In Bezug auf unsere ursprüngliche Frage, ob und wie die europäischen Fiskalregeln für Italien anwendbar gemacht werden könnten, haben wir Folgendes gelernt: Erstens schaffen sparorientierte Fiskalregeln ein Umfeld, in dem notwendige Strukturreformen schwieriger umzusetzen sind und weniger Aussicht auf Erfolg haben. Zweitens könnte eine Konzentration auf italienische Unternehmen und deren Management ein nützlicher Ansatzpunkt für die nächste Reformphase sein.
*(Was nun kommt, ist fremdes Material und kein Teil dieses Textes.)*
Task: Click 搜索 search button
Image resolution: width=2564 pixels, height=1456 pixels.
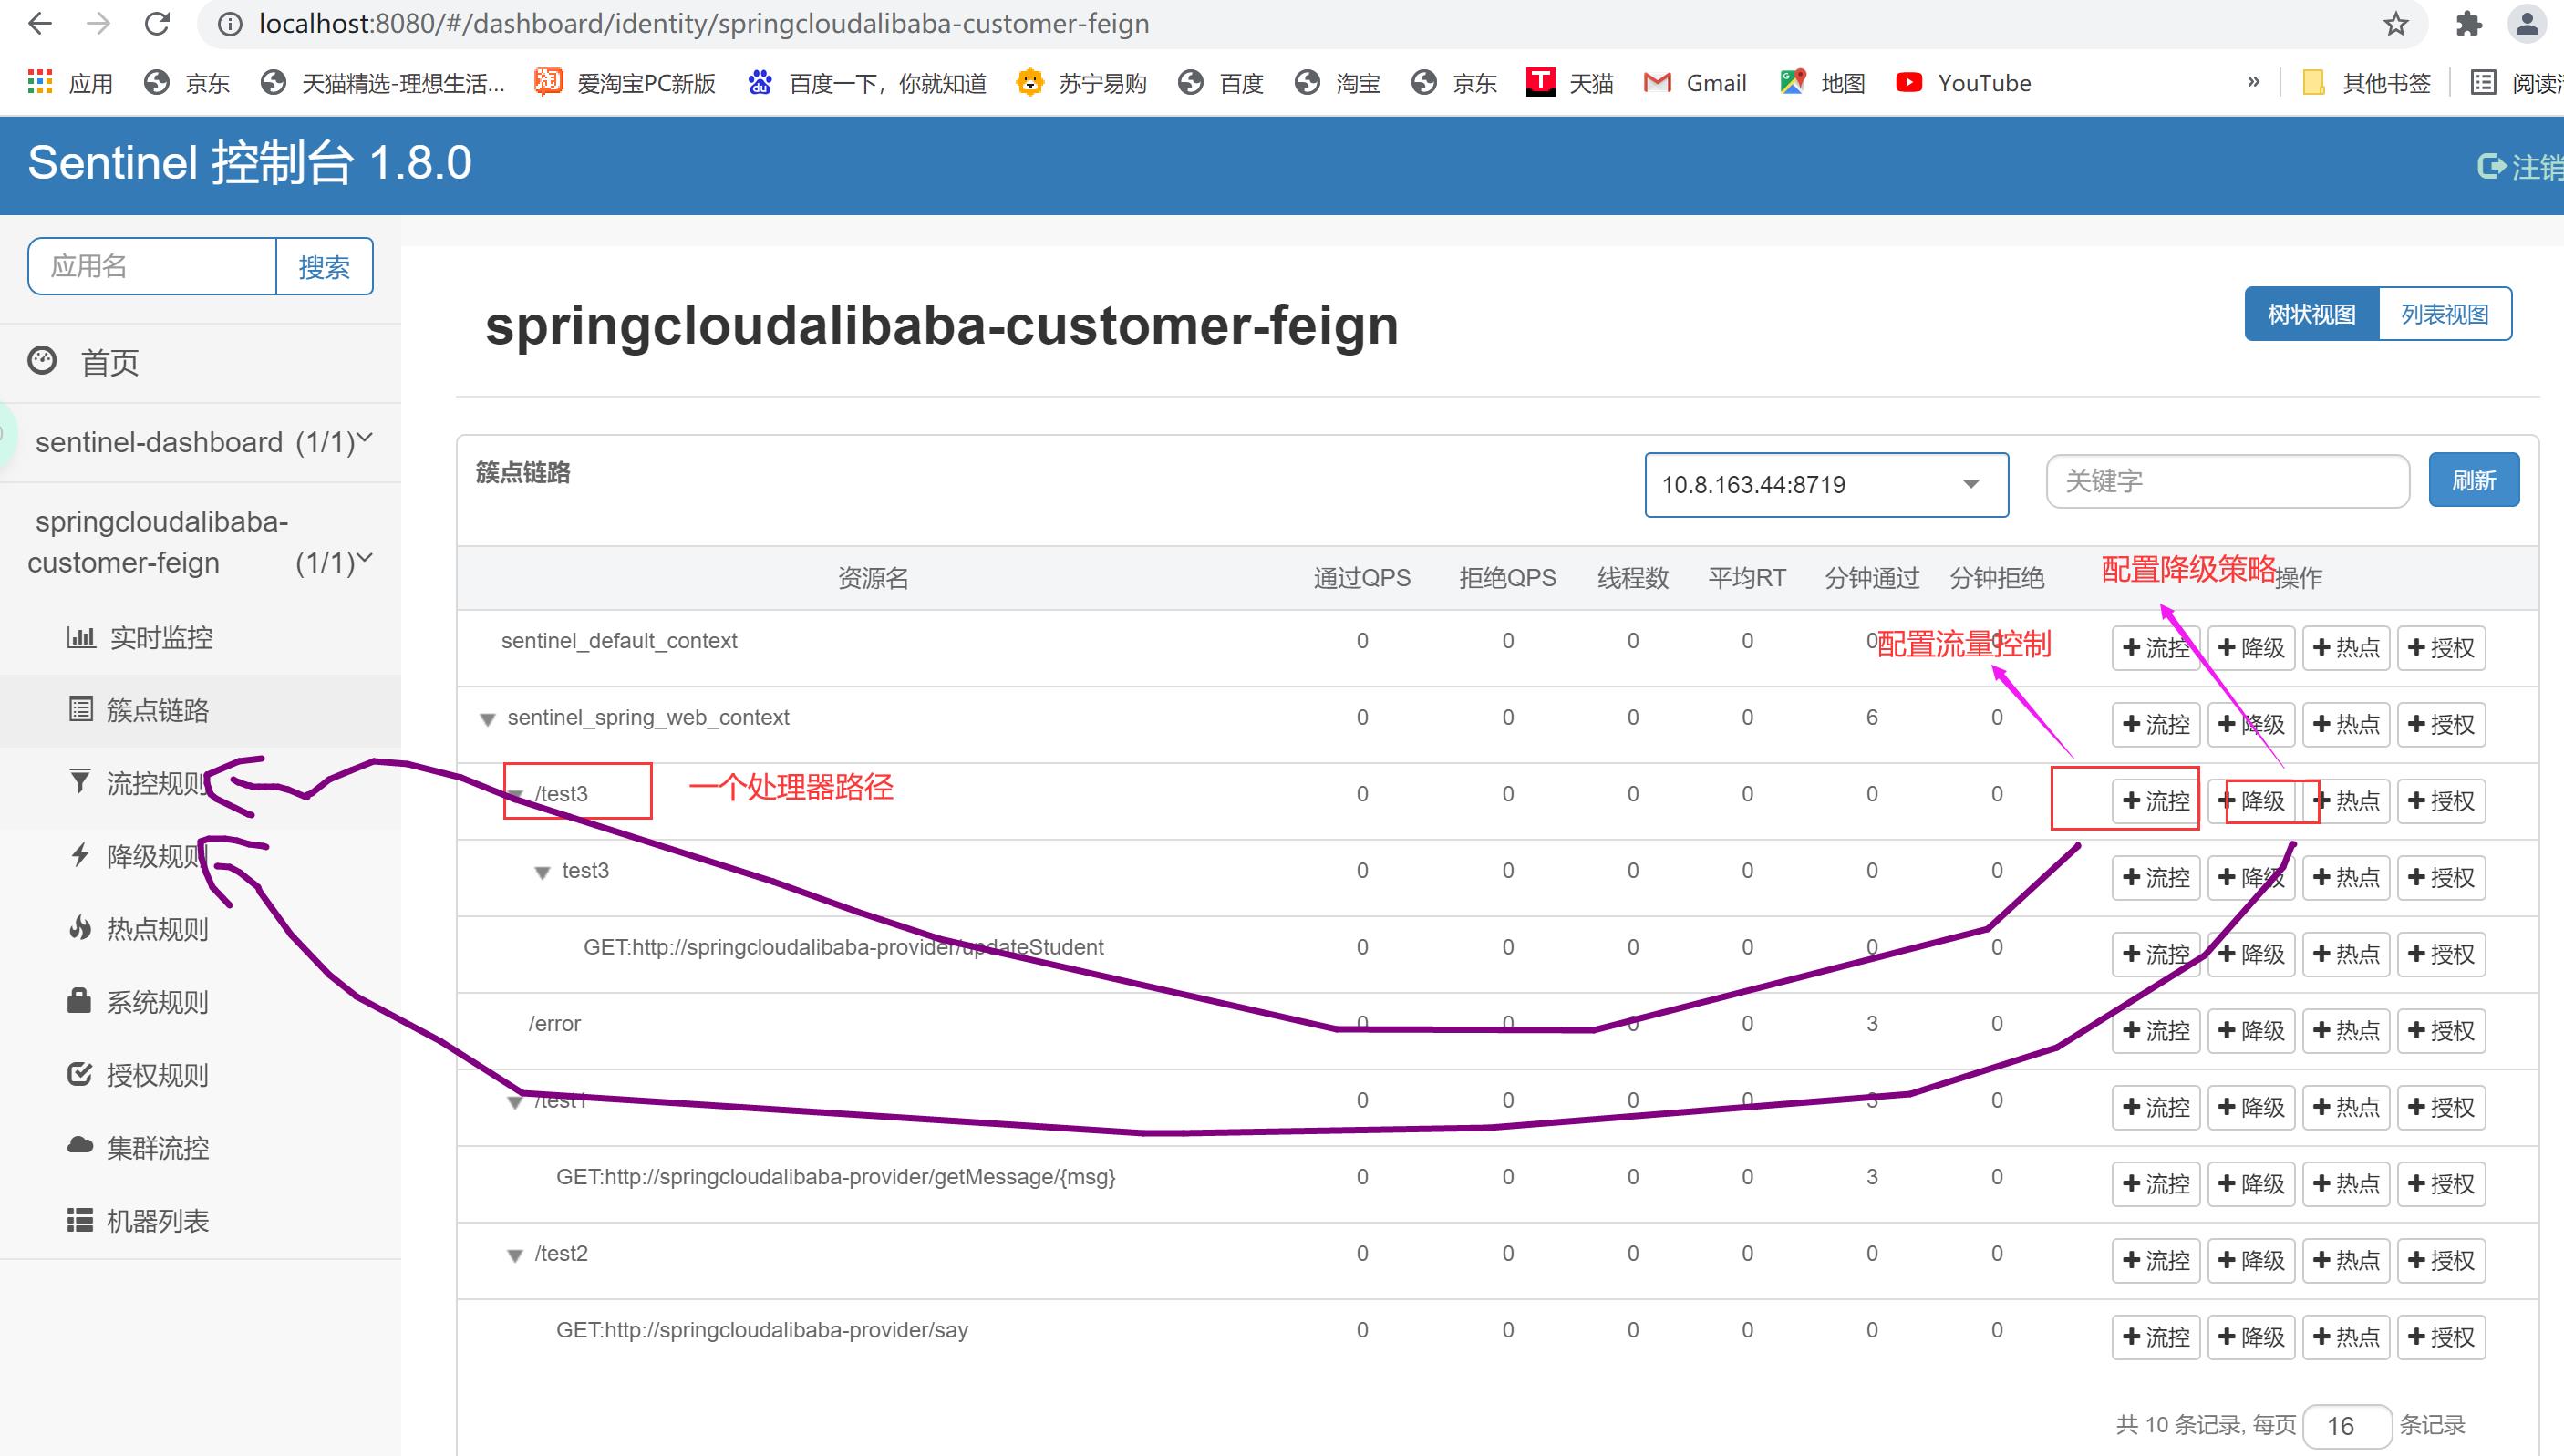Action: [x=322, y=268]
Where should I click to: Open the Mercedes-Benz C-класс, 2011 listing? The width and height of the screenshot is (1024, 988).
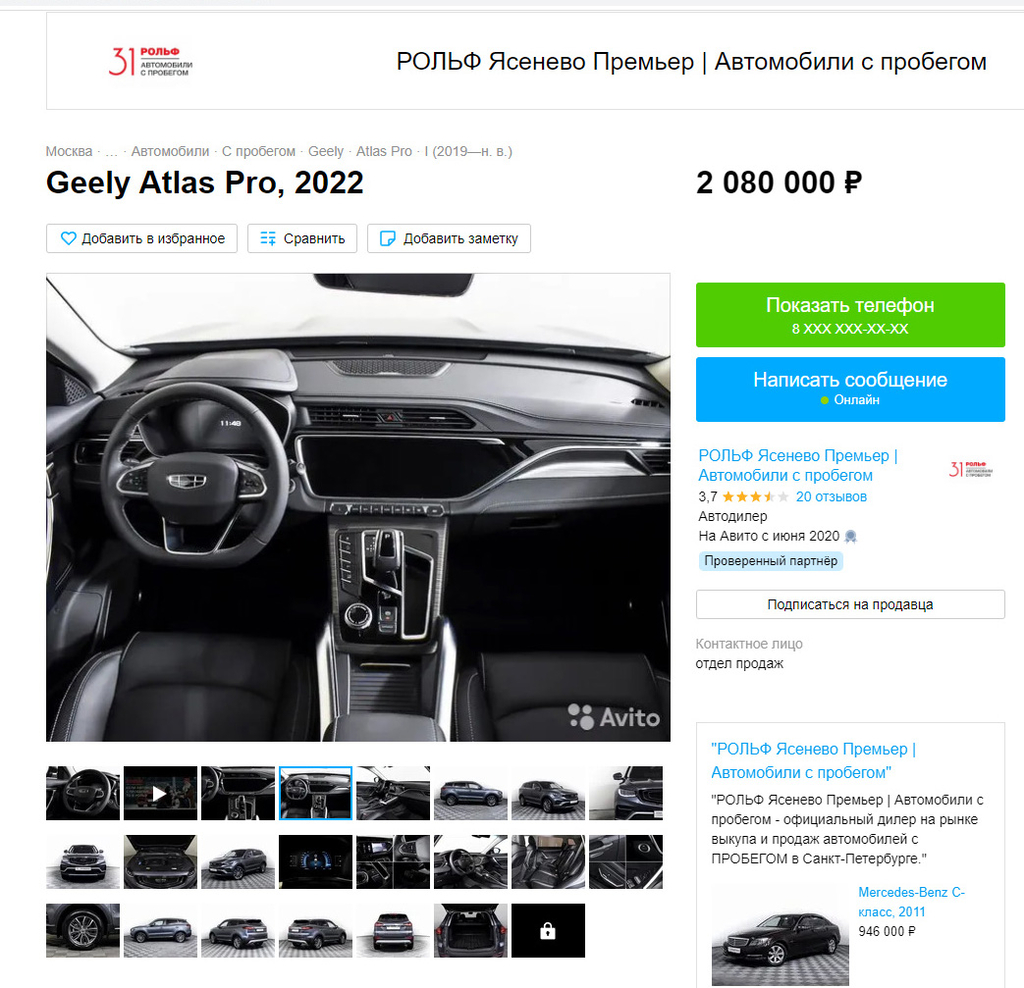tap(911, 902)
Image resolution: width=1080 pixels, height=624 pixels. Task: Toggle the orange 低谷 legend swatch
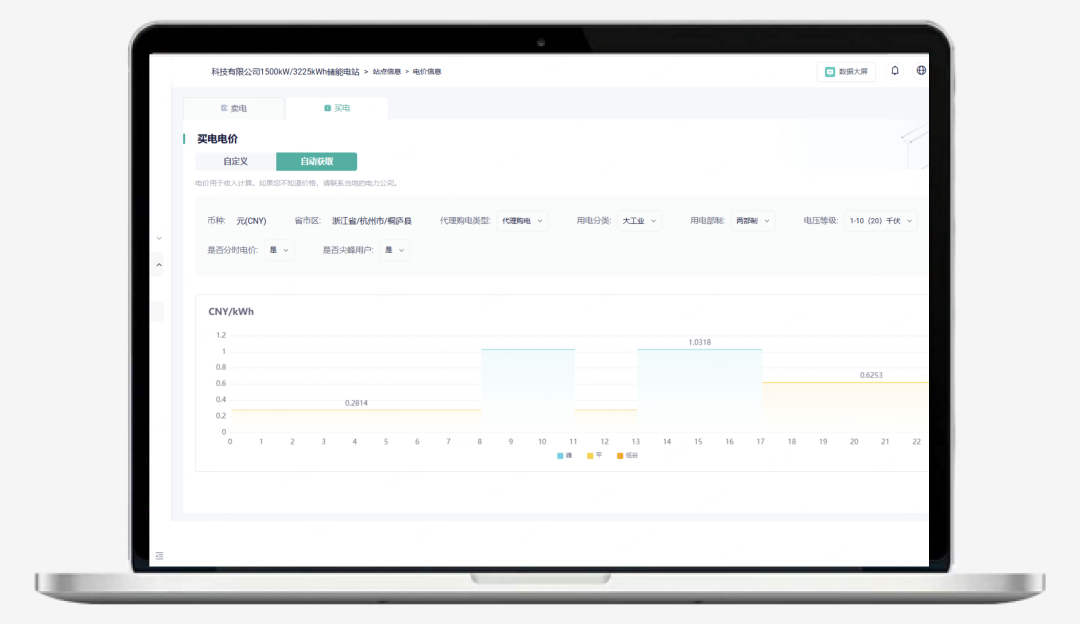(621, 455)
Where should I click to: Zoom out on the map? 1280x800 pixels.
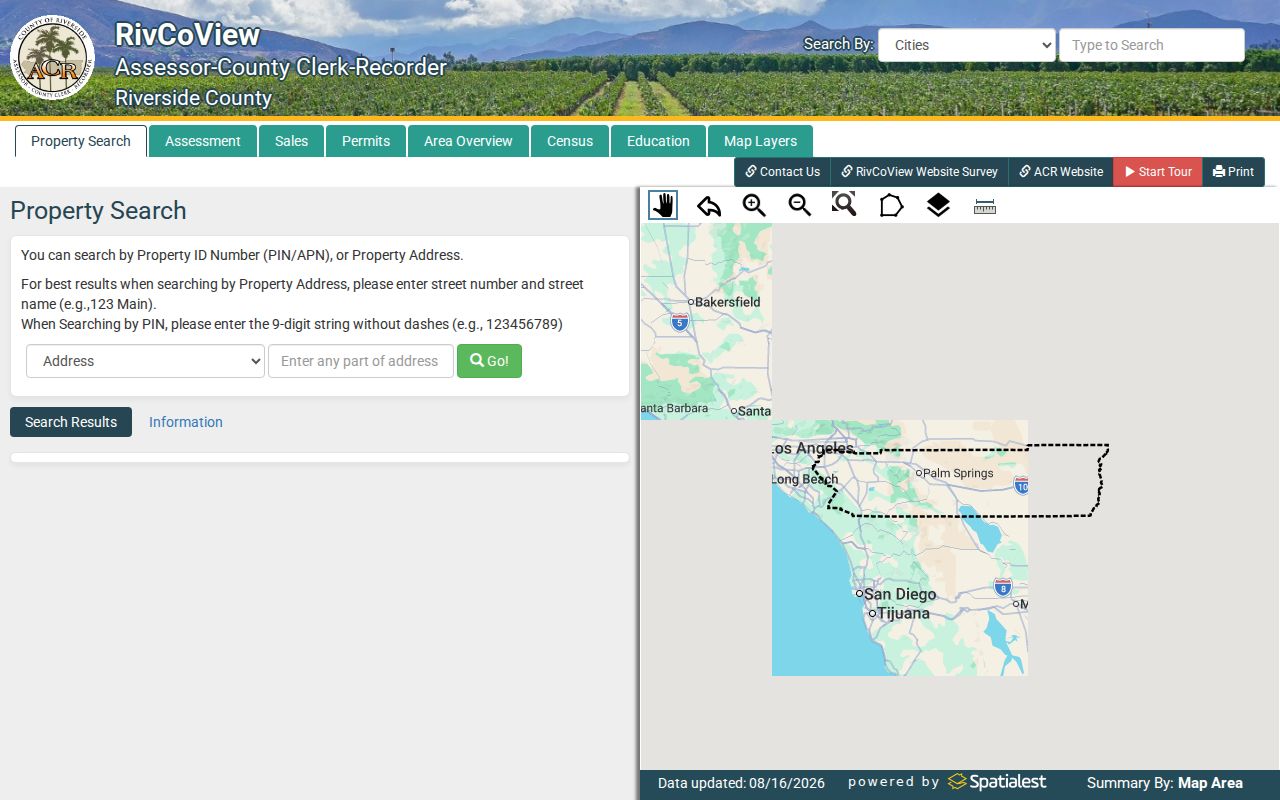(799, 205)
Spezifische Zielvorgaben könnten darin bestehen, Maßnahmen zu treffen die auf eine Verbesserung der Qualität von Firmenmanagement abzielen und das Entstehen größerer, erfolgreicher und hochproduktiver Unternehmen in Italien begünstigen. Konkrete Maßnahmen zu diesem Zweck könnten Verbesserungen des Justizsystems, eine bessere und gleichmäßigere Durchsetzung der Steuergesetze (um die implizite Subventionierung kleiner Unternehmen durch eine laxe Rechtsdurchsetzung zu beenden), eine bessere polizeiliche Bekämpfung des organisierten Verbrechens, kohärente Reformen des Bankwesens und der Unternehmensfinanzierung, um stärkeren Druck auf ein qualitativ minderwertiges Management auszuüben, sowie eine Industriestrategie zur Integration des italienischen verarbeitenden Gewerbes in den mitteleuropäischen Produktionskern umfassen. Drittens und letztens sollte ein übergreifendes Ziel weiterer Reformbemühungen die Umwandlung des italienischen Kapitalismus von einem extraktiv-eigennützigen zu einem kooperativ-inklusiven Typ sein. Extraktive Institutionen sind möglicherweise die Hauptursache für die Produktivitätsstagnation – solange diese nicht angegangen werden, können private Investitionen erlahmen, das Humankapital verkümmern und öffentliche Investitionen unwirksam bleiben.